The focus of this presentation is ethnic conflict management in Malaysia, Indonesia, and Burma. The main academic theories of conflict management, the consociational and the centripetal, have rarely been implemented in Southeast Asia, except insofar as Malaysia inadvertently practiced centripetal politics because of its heterogeneous electoral constituencies from 1952 to 1969. Indonesia, on the other hand, created a separation-of-powers democracy after the fall of Suharto. It opted for a directly elected president, a strong, if highly fallible, constitutional court, and an electoral system that has produced a regime of multipolar fluidity. Because proportional representation supported a plurality of parties, adherents of the main alirans could find congenial candidate lists to support. Again because of exigencies created by the electoral system, they have gradually begun to vote across streams as well.
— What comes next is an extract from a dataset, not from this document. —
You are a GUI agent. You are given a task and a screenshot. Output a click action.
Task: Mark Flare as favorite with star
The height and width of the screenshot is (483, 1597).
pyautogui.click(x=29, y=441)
In Burma, minorities are determined to create a strongly decentralized federal system, but they are not yet fully aware of the hazards of configuring it in ways they seem to prefer or of the need for legal and electoral institutions that will sustain both decentralization and a national market as well as efforts to reduce conflict and protect the rights of minorities in the states. Three countries: different specific problems and paths, but some common themes.

About The Speaker
Professor Horowitz is the James B. Duke Professor of Law and Political Science Emeritus at Duke University and author of, among other works, Constitutional Change and Democracy in Indonesia (Cambridge University Press, 2013).